Armand Djérabé

Personal information
- Date of birth: 11 September 1980 (age 45)
- Place of birth: N'Djamena, Chad
- Height: 1.81 m (5 ft 11 in)
- Position: Left-back

Team information
- Current team: CotonTchad
- Number: 8

Senior career*
- Years: Team / Apps / (Gls)
- 2000–2003: Gazelle
- 2004–2006: Cotonsport Garoua
- 2007–2009: Lions de l'Atakory
- 2010: Requins de l'Atlantique
- 2010: Gazelle
- 2011–2013: Tourbillon
- 2013–2015: Foullah Edifice
- 2015–: CotonTchad

International career^{‡}
- 2002–2011: Chad / 31 / (0)

= Armand Djérabé =

Chadian footballer (born 1980)

Armand Djérabé (born 11 September 1980 in N'Djamena) is a Chadian footballer who plays for CotonTchad.

### Your instructions:
Resume the Armand Djérabé profile after its final sentence, keeping the same encyclopedic style.

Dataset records
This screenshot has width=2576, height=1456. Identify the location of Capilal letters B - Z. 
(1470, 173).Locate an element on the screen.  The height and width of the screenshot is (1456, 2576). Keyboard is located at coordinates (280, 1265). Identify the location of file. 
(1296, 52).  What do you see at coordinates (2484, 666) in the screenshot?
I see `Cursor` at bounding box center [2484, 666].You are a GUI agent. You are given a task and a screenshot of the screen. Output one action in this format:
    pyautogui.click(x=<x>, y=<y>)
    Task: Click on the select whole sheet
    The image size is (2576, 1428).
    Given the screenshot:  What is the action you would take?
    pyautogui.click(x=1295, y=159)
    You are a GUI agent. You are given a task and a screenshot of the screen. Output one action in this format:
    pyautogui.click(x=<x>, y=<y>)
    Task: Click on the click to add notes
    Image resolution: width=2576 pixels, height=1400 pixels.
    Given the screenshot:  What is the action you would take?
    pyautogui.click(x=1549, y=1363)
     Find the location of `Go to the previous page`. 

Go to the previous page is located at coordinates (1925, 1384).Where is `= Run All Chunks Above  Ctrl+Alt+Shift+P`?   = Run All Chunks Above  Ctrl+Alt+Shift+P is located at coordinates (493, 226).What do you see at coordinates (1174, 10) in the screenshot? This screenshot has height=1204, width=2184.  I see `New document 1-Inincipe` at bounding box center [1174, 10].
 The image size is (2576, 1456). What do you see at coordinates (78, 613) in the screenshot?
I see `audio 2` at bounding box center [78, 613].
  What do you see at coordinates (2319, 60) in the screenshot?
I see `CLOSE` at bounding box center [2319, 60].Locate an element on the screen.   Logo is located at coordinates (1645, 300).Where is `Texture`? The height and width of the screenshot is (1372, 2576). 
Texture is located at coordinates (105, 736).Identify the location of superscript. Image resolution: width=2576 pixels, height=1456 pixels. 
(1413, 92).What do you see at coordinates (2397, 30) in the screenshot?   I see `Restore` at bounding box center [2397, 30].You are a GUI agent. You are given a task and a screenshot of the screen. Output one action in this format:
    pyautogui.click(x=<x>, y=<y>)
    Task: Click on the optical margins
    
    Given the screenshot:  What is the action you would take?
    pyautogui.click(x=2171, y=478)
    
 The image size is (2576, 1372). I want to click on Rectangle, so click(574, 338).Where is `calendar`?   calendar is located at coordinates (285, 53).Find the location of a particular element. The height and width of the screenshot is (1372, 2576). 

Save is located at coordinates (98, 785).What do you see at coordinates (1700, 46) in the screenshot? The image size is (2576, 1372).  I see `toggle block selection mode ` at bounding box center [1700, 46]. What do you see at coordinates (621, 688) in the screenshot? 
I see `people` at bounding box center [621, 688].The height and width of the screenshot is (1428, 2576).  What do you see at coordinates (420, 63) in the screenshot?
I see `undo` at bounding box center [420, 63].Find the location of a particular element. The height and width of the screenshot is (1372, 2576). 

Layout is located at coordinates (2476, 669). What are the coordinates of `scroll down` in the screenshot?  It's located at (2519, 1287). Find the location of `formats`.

### Result of the exercise:
== Career ==

Djérabé has played in Cameroon for Cotonsport Garoua and three years for Lions de l'Atakory. He played the 2010 season for Requins de l'Atlantique FC in the Benin Premier League and returned in summer 2010 to Chad where signed with Gazelle FC. After Gazelle, he played for Tourbillon, and Foullah Edifice. Now he plays for CotonTchad

== International career ==

Djerabe was a member of the Chad national football team and played in the 2006 and 2010 FIFA World Cup qualifying rounds, as well as the 2012 Africa Cup of Nations qualifying rounds. He played for the side that finished runners-up at the 2005 CEMAC Cup. He has 31 FIFA official caps and 3 non-FIFA caps for Chad. So far, his last match for national team was on 11 November 2011 against Tanzania.